(Extracted data entries)
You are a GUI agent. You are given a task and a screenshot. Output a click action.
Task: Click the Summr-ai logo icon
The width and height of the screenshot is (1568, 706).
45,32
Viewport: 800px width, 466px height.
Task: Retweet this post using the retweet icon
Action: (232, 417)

## WHAT TO DO
Take the lines above and retype all of them exactly.

## EXPECTED ANSWER
You are a GUI agent. You are given a task and a screenshot. Output a click action.
Task: Click the Summr-ai logo icon
The width and height of the screenshot is (1568, 706).
45,32
Viewport: 800px width, 466px height.
Task: Retweet this post using the retweet icon
Action: (232, 417)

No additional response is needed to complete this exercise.